I am now planning to a physician of environmental medicine to explore some linkage between this exposure and my symptoms.

All I can say is I have been having these symptoms for probaly about 3 years now- and I am not dead yet so probaly your death is not imminent. Hope that helps in some way.

So sorry to hear how it affects you Danny, I don't suffer the same as you so can only offer my sympathy. What does your doctor say. I doubt your fears have any foundation but it must be awful for those of you who have these symptoms.

I told my hematoligist last week and he didn't seem all concerned but he never does. I have had a bone marrow biopsy from him and nothing was found with that so now I'm getting a skin biopsy and hopefully that will tell me something.

Thank you all for the kind support and I wish you all comfort and healing in your struggles with these terrible symptoms. We must keep in mind that some of us may have more then one disease or syndrome operating at one time.

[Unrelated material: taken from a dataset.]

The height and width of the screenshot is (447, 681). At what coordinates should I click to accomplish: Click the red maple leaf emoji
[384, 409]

to Kentuckian- I appreciate your advice- I had a hunch my symptoms were pointing in the direction of some kind of dysautonomia - it is just confounding when you have symptoms of more then one disease( EM). I will definitely check out the MCAS website- I hope you continue to enjoy improving health.

If your hematologist is not one of the few who is knowledgeable about MCAS, they probably didn't use the proper procedures and dyes to detect MCAS. And even if done right, that particular test can be normal even if you have it. There are a variety of tests and they don't have to all be positive. They do some to rule out systemic Mastocytosis rather than to confirm MCAS. May still be worth pursuing, even if you have to go elsewhere. Dr. Lawrence Afrin at MUSC has a list of tests and diagnostic procedures he's willing to e-mail to doctors if they want to know how to evaluate someone for MCAS. Your doctor would need to e-mail him (address is online).

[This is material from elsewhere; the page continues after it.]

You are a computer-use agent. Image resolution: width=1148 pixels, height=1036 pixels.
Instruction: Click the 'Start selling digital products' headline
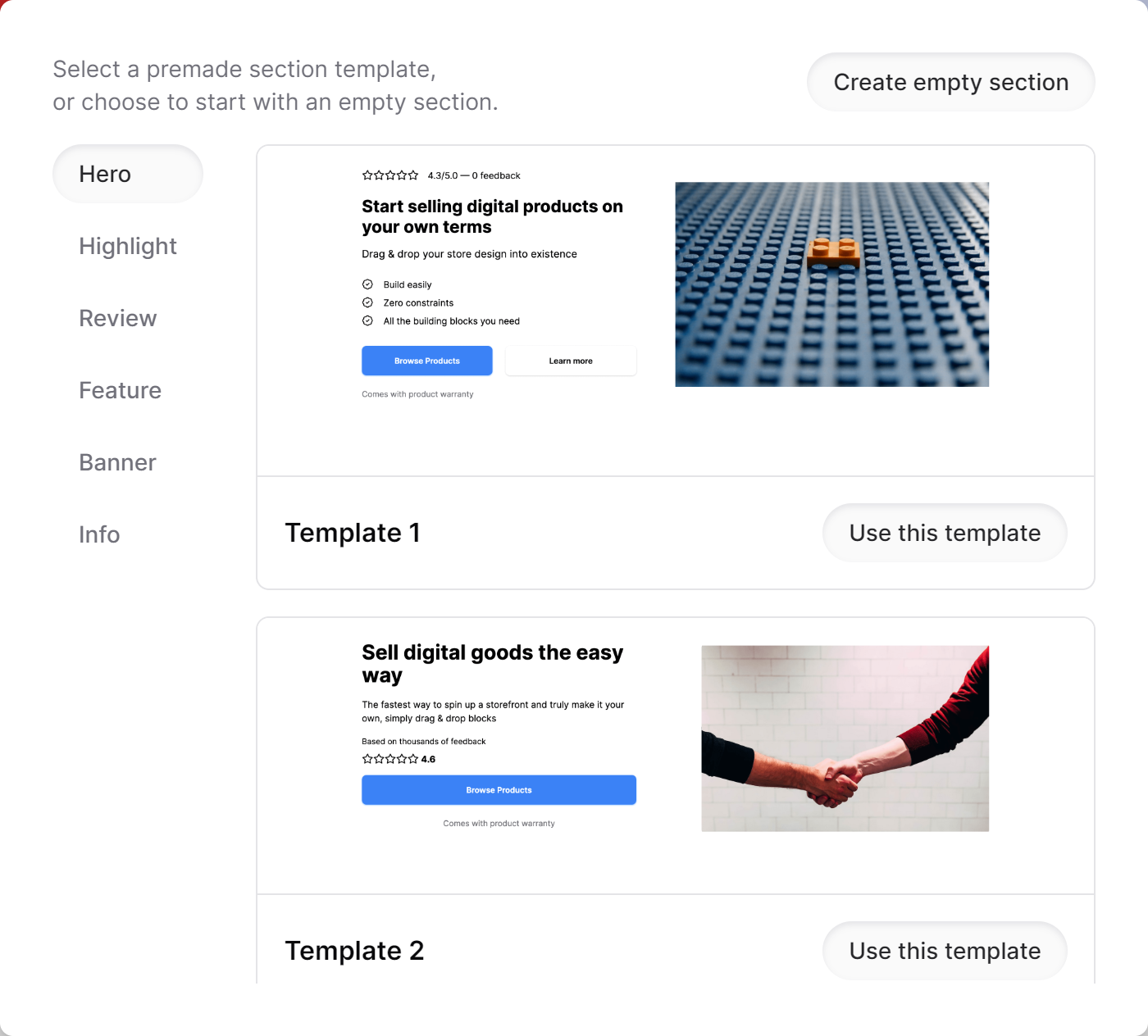(x=492, y=216)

I hope the skin biopsy is helpful. Biopsies are no fun, especially when they don't provide answers.

You're welcome Leah. Took me many years to realize that I must have multiple odd disorders going on and then to find out they are all connected in that a genetic disorder I have (similar to Ehlers-Danlos) raises the risk of getting my other disorders (EM, Dysautonomia/Orthostatic Intolerance, MCAS, Fibromyalgia, Osteoarthritis, Glaucoma, etc). It "just" took finding the right doc to put it all together. It was a long search for that doc though. Good luck to you in finding your causes and connections.